Profit is not what's left over. Profit comes first. Every 60 days the books close, the pool is counted, and every dollar goes where the Constitution says it goes. We call it Profit Day, and it is the heartbeat of the company, six beats a year, forever.

The Allocation

Every dollar of profit already knows where it is going:

  • The Steward. The founder's share, which tapers as the house grows (see The Taper).
  • The Builders. Everyone who works here, paid by level and tenure.
  • The Legacy Pool. The pension, funded entirely by the Steward's taper.
  • The Space Between. The ecosystem fund that seeds companies our own builders found.
  • Expansion. Oghere's own growth: new capability, new markets, new builders.
  • The Pillars. Not charity. Community institutions built to sustain themselves.

The Taper: ownership that returns to the people

The Steward's share is 15% on the first $50M of annual profit, stepping down one point per $50M bracket until it floors at 6%, permanently. The nine points the founder releases do not disappear. The first five fund the Legacy Pool. The last four flow to the Builders. As Oghere grows, the founder's share literally becomes the elders' pension and the builders' raise. The founder always eats, a thinner slice of a far bigger pot, and no one can ever run the greedy-founder story on this house, because the math answers before we do.

The Ladder: five levels of builders

Builders rise by the scope of what they transform, not by title. Each level carries a share weight, and shares grow with every year of tenure, so loyalty compounds like equity would, without ever being equity.

  1. Apprentice 1x Learning the craft.
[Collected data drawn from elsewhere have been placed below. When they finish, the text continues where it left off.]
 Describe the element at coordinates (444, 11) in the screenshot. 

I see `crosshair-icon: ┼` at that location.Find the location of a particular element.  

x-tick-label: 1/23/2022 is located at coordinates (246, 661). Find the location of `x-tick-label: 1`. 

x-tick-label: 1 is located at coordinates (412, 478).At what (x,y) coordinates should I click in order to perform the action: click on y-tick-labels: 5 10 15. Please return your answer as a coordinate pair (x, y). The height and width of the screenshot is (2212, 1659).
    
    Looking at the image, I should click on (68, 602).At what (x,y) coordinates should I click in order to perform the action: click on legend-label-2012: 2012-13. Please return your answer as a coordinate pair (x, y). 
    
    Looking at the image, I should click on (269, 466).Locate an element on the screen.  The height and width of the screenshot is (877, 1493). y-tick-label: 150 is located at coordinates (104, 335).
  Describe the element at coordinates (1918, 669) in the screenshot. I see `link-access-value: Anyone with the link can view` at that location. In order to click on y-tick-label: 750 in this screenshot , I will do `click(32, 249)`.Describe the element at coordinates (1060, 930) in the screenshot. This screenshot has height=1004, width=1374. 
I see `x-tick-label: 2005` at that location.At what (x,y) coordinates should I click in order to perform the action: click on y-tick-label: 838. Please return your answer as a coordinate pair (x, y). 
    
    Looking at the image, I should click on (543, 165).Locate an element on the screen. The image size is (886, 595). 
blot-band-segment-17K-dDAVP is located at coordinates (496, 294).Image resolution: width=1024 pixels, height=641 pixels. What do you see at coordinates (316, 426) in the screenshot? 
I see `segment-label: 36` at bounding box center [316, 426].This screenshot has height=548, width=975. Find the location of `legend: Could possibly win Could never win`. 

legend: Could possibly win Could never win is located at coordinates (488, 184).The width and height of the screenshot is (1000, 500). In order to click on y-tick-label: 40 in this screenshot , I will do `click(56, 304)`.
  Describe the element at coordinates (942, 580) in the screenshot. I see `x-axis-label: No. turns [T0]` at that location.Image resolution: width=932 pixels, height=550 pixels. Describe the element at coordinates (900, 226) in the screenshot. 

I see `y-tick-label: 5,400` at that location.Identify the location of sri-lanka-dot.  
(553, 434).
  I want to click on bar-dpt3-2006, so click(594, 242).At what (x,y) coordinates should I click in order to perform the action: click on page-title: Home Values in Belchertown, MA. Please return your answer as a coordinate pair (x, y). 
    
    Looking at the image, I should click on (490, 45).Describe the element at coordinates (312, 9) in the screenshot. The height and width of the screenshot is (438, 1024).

Owns tasks.
  2. Practitioner 2x Owns outcomes. Delivers results without supervision.
  3. Steward 3.5x Owns a system or a team. Makes others better.
  4. Architect 5x Owns a P&L, product, or market. Creates new profit.
  5. Founder-in-Residence 7x Has earned the right to spin out, and is building the next company in the ecosystem.

The Legacy Pool: you built this, you always eat

Any builder who serves three years earns a place in the Legacy Pool for life, weighted by years served. The pool is a fixed five points, funded by the founder's taper and bridged from reserves until the taper matures, split among all who qualify. It never becomes an unfunded promise, because the pool is fixed and the math is public. The one condition: you cannot eat from the house while working against it.

The Space Between: how we multiply instead of sell

Twenty cents of every profit dollar seeds new companies founded by our own Level 5s. Oghere takes a profit-share in each, never controlling equity, and every spinout adopts this same Constitution. We do not grow one company vertically until someone buys it. We replicate the DNA horizontally until the ecosystem is the economy. Oghere never sells itself; it multiplies itself.

The Pillars: infrastructure, not alms

Ten cents of every profit dollar builds community institutions designed to outlive the check: academies that graduate people into Oghere and its spinouts, spaces that earn their own keep, first-founder funds whose returns recycle. Each pillar carries a mandate to reach self-sustainability, and when it stands on its own, the ten cents moves on to raise the next one. We close gaps by building the bridge, not by tossing coins across it.

Governance

The founder holds the stock. The Builders hold the voice: a council of Level 3s and above with real say over the ecosystem fund's investments and the Pillars' mandates. A smoothing reserve holds back a share of every fat period so that no Profit Day ever pays zero. The Constitution's percentages may be amended only to give the people more, never less.